== REQUIRED WORK ==
Reproduce the data below, substituting "Which point should I select to" for every occurrence of "Where should I click to" and leaving all other text unchanged.

== DATA RECORDS ==
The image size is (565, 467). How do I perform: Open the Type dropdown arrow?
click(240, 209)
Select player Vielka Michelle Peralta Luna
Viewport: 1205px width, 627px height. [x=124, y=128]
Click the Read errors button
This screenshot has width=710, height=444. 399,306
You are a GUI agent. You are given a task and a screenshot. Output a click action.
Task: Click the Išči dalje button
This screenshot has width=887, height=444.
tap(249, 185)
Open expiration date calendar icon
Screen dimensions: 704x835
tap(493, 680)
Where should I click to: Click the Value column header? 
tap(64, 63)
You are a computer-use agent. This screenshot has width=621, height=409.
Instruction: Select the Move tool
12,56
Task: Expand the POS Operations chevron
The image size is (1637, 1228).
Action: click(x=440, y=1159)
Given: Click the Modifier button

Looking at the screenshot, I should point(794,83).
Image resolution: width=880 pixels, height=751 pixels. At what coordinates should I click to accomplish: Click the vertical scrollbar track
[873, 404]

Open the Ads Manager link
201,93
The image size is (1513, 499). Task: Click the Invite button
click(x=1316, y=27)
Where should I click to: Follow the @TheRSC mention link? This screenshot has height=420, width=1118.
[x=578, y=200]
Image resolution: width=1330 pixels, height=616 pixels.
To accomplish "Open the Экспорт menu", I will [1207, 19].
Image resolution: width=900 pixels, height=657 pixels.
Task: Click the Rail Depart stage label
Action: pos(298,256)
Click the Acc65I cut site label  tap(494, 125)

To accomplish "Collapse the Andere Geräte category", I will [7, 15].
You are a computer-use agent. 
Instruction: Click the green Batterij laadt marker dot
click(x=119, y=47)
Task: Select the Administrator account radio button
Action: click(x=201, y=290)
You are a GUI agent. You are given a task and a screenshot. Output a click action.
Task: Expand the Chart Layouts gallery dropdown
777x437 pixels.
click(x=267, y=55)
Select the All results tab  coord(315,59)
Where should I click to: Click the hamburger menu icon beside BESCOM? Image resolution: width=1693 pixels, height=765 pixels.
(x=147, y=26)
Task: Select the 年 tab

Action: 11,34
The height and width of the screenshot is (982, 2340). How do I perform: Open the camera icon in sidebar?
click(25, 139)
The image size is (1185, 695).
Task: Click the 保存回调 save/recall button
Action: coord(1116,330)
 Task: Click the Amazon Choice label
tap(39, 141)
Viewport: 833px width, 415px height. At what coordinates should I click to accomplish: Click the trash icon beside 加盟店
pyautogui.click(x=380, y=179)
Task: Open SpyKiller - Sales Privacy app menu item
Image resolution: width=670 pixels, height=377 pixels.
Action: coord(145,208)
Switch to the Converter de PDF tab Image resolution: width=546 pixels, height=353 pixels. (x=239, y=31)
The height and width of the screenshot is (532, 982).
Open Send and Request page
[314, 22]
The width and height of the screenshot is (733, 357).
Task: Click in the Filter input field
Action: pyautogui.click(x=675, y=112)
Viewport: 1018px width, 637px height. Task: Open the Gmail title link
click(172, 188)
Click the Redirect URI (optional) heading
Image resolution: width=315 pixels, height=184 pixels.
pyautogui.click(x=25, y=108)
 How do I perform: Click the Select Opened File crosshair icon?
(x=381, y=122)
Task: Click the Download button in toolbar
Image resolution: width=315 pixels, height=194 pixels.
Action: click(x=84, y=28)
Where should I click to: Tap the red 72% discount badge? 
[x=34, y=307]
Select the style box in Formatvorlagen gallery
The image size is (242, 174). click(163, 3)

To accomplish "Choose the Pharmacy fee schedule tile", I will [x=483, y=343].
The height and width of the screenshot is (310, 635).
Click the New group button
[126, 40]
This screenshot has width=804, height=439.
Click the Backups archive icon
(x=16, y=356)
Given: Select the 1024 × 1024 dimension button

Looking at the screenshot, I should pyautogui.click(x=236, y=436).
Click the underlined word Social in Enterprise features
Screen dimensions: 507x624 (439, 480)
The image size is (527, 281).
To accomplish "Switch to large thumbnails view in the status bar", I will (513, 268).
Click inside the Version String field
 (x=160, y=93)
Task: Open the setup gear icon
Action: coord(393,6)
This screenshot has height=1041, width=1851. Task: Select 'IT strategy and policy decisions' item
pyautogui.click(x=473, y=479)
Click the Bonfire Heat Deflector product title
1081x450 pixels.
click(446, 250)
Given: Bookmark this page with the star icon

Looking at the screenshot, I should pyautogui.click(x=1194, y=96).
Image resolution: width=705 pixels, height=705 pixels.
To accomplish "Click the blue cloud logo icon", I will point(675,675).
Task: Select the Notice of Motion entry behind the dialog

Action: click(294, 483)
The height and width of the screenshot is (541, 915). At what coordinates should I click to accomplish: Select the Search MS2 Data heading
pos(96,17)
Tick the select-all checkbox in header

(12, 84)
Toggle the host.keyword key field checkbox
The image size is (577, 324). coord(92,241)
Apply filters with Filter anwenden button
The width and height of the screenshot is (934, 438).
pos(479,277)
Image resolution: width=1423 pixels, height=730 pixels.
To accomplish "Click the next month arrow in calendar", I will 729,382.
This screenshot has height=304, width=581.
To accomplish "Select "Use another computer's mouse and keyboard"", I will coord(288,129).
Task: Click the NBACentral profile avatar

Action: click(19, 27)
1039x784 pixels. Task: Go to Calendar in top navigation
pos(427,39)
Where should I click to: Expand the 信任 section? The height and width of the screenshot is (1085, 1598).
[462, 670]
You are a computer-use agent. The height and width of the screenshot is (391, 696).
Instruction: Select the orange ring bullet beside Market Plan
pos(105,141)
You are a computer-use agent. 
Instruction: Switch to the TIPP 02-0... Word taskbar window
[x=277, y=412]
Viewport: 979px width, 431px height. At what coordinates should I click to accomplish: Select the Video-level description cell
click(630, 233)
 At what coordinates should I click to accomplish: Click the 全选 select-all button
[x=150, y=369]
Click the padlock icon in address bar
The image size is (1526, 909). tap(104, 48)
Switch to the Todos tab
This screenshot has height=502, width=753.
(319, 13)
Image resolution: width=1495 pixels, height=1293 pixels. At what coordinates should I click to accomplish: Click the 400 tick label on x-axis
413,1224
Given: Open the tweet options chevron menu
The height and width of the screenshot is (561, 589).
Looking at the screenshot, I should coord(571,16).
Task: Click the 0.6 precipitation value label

== SOLUTION TO THIS PROBLEM ==
The image size is (565, 467). How do I perform: Open the Type dropdown arrow?
click(240, 209)
Select player Vielka Michelle Peralta Luna
Viewport: 1205px width, 627px height. [x=124, y=128]
Click the Read errors button
This screenshot has width=710, height=444. 399,306
You are a GUI agent. You are given a task and a screenshot. Output a click action.
Task: Click the Išči dalje button
This screenshot has width=887, height=444.
tap(249, 185)
Open expiration date calendar icon
Screen dimensions: 704x835
tap(493, 680)
Which point should I select to: Click the Value column header? 
tap(64, 63)
You are a computer-use agent. This screenshot has width=621, height=409.
Instruction: Select the Move tool
12,56
Task: Expand the POS Operations chevron
The image size is (1637, 1228).
Action: click(x=440, y=1159)
Given: Click the Modifier button

Looking at the screenshot, I should point(794,83).
Image resolution: width=880 pixels, height=751 pixels. At what coordinates should I click to accomplish: Click the vertical scrollbar track
[873, 404]

Open the Ads Manager link
201,93
The image size is (1513, 499). Task: Click the Invite button
click(x=1316, y=27)
Which point should I select to: Follow the @TheRSC mention link? This screenshot has height=420, width=1118.
[x=578, y=200]
Image resolution: width=1330 pixels, height=616 pixels.
To accomplish "Open the Экспорт menu", I will [1207, 19].
Image resolution: width=900 pixels, height=657 pixels.
Task: Click the Rail Depart stage label
Action: pos(298,256)
Click the Acc65I cut site label  tap(494, 125)

To accomplish "Collapse the Andere Geräte category", I will [7, 15].
You are a computer-use agent. 
Instruction: Click the green Batterij laadt marker dot
click(x=119, y=47)
Task: Select the Administrator account radio button
Action: click(x=201, y=290)
You are a GUI agent. You are given a task and a screenshot. Output a click action.
Task: Expand the Chart Layouts gallery dropdown
777x437 pixels.
click(x=267, y=55)
Select the All results tab  coord(315,59)
Which point should I select to: Click the hamburger menu icon beside BESCOM? Image resolution: width=1693 pixels, height=765 pixels.
(x=147, y=26)
Task: Select the 年 tab

Action: 11,34
The height and width of the screenshot is (982, 2340). How do I perform: Open the camera icon in sidebar?
click(25, 139)
The image size is (1185, 695).
Task: Click the 保存回调 save/recall button
Action: coord(1116,330)
 Task: Click the Amazon Choice label
tap(39, 141)
Viewport: 833px width, 415px height. At what coordinates should I click to accomplish: Click the trash icon beside 加盟店
pyautogui.click(x=380, y=179)
Task: Open SpyKiller - Sales Privacy app menu item
Image resolution: width=670 pixels, height=377 pixels.
Action: coord(145,208)
Switch to the Converter de PDF tab Image resolution: width=546 pixels, height=353 pixels. (x=239, y=31)
The height and width of the screenshot is (532, 982).
Open Send and Request page
[314, 22]
The width and height of the screenshot is (733, 357).
Task: Click in the Filter input field
Action: pyautogui.click(x=675, y=112)
Viewport: 1018px width, 637px height. Task: Open the Gmail title link
click(172, 188)
Click the Redirect URI (optional) heading
Image resolution: width=315 pixels, height=184 pixels.
pyautogui.click(x=25, y=108)
 How do I perform: Click the Select Opened File crosshair icon?
(x=381, y=122)
Task: Click the Download button in toolbar
Image resolution: width=315 pixels, height=194 pixels.
Action: click(x=84, y=28)
Which point should I select to: Tap the red 72% discount badge? 
[x=34, y=307]
Select the style box in Formatvorlagen gallery
The image size is (242, 174). click(163, 3)

To accomplish "Choose the Pharmacy fee schedule tile", I will [x=483, y=343].
The height and width of the screenshot is (310, 635).
Click the New group button
[126, 40]
This screenshot has width=804, height=439.
Click the Backups archive icon
(x=16, y=356)
Given: Select the 1024 × 1024 dimension button

Looking at the screenshot, I should pyautogui.click(x=236, y=436).
Click the underlined word Social in Enterprise features
Screen dimensions: 507x624 (439, 480)
The image size is (527, 281).
To accomplish "Switch to large thumbnails view in the status bar", I will (513, 268).
Click inside the Version String field
 (x=160, y=93)
Task: Open the setup gear icon
Action: coord(393,6)
This screenshot has height=1041, width=1851. Task: Select 'IT strategy and policy decisions' item
pyautogui.click(x=473, y=479)
Click the Bonfire Heat Deflector product title
1081x450 pixels.
click(446, 250)
Given: Bookmark this page with the star icon

Looking at the screenshot, I should pyautogui.click(x=1194, y=96).
Image resolution: width=705 pixels, height=705 pixels.
To accomplish "Click the blue cloud logo icon", I will point(675,675).
Task: Select the Notice of Motion entry behind the dialog

Action: click(294, 483)
The height and width of the screenshot is (541, 915). At what coordinates should I click to accomplish: Select the Search MS2 Data heading
pos(96,17)
Tick the select-all checkbox in header

(12, 84)
Toggle the host.keyword key field checkbox
The image size is (577, 324). coord(92,241)
Apply filters with Filter anwenden button
The width and height of the screenshot is (934, 438).
pos(479,277)
Image resolution: width=1423 pixels, height=730 pixels.
To accomplish "Click the next month arrow in calendar", I will 729,382.
This screenshot has height=304, width=581.
To accomplish "Select "Use another computer's mouse and keyboard"", I will coord(288,129).
Task: Click the NBACentral profile avatar

Action: click(19, 27)
1039x784 pixels. Task: Go to Calendar in top navigation
pos(427,39)
Which point should I select to: Expand the 信任 section? The height and width of the screenshot is (1085, 1598).
[462, 670]
You are a computer-use agent. The height and width of the screenshot is (391, 696).
Instruction: Select the orange ring bullet beside Market Plan
pos(105,141)
You are a computer-use agent. 
Instruction: Switch to the TIPP 02-0... Word taskbar window
[x=277, y=412]
Viewport: 979px width, 431px height. At what coordinates should I click to accomplish: Select the Video-level description cell
click(630, 233)
 At what coordinates should I click to accomplish: Click the 全选 select-all button
[x=150, y=369]
Click the padlock icon in address bar
The image size is (1526, 909). tap(104, 48)
Switch to the Todos tab
This screenshot has height=502, width=753.
(319, 13)
Image resolution: width=1495 pixels, height=1293 pixels. At what coordinates should I click to accomplish: Click the 400 tick label on x-axis
413,1224
Given: Open the tweet options chevron menu
The height and width of the screenshot is (561, 589).
Looking at the screenshot, I should coord(571,16).
Task: Click the 0.6 precipitation value label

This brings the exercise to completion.